Intestinal mast cell disease is best treated with large surgical resection.Prednisolone may have some efficacy. The following combination chemotherapy has demonstrated some success: week 1, vinblas­tine (2 mg/m²) administered intravenously every 3 weeks; week 2, cyclophosphamide (300 mg/m²) administered orally over 3 to 5 days every 3 weeks; and oral prednisolone (0.54 mg/lb) administered daily.

Supportive therapy is very important for cats with GI neoplasia. Often these cats will require feed­ing tubes. For patients with frequent vomiting a jejunostomy tube may be necessary; otherwise an esophagostomy or gastrostomy tube may be appro­priate.
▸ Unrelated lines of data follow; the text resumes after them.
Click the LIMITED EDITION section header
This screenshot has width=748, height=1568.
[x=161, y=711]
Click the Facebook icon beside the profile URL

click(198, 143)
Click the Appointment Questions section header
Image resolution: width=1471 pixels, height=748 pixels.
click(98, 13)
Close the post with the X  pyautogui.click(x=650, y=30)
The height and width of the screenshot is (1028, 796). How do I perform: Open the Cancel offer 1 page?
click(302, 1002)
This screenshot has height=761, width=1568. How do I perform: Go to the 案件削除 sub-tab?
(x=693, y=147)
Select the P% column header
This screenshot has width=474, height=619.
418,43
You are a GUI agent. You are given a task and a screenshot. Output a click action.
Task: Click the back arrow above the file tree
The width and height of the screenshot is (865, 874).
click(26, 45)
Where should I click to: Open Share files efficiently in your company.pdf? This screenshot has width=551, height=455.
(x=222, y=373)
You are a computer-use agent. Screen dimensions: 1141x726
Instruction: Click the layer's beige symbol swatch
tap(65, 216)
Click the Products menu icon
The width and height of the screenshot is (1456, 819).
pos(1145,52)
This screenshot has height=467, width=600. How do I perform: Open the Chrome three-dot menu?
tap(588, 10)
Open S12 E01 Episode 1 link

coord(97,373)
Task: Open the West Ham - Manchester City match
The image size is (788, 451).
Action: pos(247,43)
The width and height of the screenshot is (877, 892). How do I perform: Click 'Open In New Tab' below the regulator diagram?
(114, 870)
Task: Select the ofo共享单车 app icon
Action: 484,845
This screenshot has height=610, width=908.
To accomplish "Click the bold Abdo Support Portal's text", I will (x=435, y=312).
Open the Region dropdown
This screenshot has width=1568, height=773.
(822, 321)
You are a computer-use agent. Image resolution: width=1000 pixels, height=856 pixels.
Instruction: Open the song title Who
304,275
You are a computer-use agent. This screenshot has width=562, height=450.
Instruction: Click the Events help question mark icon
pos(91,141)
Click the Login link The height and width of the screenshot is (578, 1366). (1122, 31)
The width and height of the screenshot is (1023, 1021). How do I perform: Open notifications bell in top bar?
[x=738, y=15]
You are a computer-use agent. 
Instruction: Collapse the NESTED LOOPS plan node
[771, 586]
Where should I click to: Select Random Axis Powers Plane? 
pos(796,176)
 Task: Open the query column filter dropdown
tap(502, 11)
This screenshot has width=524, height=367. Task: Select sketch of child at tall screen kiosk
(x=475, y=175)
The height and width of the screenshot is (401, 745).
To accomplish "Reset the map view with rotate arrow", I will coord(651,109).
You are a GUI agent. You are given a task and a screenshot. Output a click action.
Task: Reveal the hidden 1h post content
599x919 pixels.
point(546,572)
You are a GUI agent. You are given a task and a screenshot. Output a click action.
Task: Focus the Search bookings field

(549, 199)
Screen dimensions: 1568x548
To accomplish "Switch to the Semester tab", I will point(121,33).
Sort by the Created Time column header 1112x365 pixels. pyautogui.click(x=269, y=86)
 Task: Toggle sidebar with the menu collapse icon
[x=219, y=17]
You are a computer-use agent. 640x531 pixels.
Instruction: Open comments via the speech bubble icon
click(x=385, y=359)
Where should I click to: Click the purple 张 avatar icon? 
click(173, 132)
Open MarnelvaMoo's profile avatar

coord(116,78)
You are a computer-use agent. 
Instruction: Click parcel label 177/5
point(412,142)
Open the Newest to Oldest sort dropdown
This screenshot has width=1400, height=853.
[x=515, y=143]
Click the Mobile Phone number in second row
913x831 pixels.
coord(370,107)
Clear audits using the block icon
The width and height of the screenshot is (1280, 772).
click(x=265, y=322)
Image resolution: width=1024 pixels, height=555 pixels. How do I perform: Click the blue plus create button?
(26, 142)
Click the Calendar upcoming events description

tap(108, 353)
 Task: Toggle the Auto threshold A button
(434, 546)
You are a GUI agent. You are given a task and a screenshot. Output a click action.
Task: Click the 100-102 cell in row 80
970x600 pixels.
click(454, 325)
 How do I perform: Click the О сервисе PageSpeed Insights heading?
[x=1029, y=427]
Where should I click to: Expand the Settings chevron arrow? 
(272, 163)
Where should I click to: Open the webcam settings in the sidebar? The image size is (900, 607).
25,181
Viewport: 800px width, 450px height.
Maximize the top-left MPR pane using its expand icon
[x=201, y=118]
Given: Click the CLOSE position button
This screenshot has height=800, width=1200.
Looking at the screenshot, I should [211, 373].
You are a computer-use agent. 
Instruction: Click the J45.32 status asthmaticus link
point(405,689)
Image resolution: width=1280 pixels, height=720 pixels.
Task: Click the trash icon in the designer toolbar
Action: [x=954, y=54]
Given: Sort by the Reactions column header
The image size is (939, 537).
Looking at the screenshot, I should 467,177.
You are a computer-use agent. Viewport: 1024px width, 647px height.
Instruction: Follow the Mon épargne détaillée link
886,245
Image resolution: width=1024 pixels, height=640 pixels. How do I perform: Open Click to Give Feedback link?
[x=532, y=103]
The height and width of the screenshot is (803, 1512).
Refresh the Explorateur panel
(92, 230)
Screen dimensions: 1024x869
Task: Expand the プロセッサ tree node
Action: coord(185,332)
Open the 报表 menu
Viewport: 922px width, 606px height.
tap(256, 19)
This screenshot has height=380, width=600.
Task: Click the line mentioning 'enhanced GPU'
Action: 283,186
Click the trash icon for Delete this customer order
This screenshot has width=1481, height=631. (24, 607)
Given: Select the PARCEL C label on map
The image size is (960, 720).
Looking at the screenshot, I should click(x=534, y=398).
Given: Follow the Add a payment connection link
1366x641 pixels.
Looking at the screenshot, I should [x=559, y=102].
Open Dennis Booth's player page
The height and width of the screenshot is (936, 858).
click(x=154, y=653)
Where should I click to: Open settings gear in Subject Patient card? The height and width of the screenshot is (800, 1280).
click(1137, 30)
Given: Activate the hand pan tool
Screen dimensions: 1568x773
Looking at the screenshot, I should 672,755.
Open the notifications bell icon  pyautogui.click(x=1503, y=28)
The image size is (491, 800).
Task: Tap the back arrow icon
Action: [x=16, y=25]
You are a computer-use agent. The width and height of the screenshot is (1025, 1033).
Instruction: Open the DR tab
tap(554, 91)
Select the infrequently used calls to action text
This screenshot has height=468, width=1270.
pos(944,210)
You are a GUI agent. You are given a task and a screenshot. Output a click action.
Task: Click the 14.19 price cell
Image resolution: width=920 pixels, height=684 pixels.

Subcutaneous fluid administration, antiemet­ics (metoclopramide at 0.09 to 0.18 mg/lb orally three times a day and ondansetron at 0.23 to 0.45 mg/lb orally one to two times a day), and appetite stimulants (cyproheptadine at 0.9 to 1.8 mg/lb orally two to three times a day) may be necessary for use in conjunction with chemotherapy. A complete blood count should always be performed 1 week after cyclophos­phamide and doxorubicin administration, because both of these agents can be myelosuppressive. If the segmented neutrophil count is less than 1000 cells/pl, the next dose should be decreased by 10% to 25%. Doxorubicin-induced cardiotoxic­ity and cyclophosphamide-induced hemorrhagic cystitis are rare in the cat.